Aim of the exercise>
Below are records; copy every line among them that contains the word "will".

Extracted material>
%%
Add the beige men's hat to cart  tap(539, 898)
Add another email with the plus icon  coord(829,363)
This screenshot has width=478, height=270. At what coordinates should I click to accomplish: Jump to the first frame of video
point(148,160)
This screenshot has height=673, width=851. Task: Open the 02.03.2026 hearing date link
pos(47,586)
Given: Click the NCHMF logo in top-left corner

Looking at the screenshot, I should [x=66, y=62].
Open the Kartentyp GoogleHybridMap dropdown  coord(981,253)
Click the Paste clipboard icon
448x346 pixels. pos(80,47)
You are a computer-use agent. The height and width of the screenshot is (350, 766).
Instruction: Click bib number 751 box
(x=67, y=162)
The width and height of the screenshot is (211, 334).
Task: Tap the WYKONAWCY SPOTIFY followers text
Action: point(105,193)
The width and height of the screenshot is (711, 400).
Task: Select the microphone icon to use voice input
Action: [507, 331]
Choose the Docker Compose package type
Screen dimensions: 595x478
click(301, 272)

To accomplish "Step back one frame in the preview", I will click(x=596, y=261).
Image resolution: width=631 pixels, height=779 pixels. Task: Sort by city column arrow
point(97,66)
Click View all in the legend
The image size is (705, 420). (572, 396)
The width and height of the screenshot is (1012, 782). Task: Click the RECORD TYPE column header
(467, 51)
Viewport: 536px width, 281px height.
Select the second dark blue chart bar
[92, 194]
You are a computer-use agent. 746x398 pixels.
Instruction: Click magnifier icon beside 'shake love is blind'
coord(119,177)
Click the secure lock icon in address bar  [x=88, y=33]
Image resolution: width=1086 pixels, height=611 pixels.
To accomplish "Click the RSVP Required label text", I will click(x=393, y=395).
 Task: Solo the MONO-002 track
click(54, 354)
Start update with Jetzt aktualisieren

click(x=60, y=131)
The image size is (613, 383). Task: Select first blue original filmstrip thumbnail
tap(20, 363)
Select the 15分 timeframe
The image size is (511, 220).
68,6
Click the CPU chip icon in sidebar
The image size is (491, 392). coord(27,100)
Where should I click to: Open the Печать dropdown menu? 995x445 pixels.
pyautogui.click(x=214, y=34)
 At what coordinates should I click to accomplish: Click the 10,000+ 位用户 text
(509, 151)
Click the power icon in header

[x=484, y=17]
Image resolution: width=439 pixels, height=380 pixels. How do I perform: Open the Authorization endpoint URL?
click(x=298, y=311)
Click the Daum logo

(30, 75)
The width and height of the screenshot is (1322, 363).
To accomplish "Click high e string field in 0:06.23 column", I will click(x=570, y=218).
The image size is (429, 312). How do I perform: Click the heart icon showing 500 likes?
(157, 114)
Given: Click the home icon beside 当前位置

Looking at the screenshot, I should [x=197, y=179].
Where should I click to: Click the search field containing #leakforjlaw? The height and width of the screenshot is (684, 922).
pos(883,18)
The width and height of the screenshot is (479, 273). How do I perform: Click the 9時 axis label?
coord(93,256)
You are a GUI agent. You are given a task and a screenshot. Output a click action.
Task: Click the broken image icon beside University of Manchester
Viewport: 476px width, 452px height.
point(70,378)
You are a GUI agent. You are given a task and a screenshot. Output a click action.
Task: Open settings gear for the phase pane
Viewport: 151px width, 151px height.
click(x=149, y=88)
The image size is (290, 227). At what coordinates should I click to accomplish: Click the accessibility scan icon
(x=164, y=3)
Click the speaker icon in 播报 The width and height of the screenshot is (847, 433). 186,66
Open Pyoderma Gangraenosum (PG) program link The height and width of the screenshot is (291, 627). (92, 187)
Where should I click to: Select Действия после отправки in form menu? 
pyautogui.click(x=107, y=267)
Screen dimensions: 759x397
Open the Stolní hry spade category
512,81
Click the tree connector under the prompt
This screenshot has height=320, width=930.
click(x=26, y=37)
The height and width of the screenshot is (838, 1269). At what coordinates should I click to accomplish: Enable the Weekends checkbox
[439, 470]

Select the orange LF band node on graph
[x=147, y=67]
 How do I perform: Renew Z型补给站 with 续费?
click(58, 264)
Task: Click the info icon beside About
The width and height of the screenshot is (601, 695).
%%
Output for this task>
To accomplish "Step back one frame in the preview", I will click(x=596, y=261).
To accomplish "Click the RSVP Required label text", I will click(x=393, y=395).
To accomplish "Click high e string field in 0:06.23 column", I will click(x=570, y=218).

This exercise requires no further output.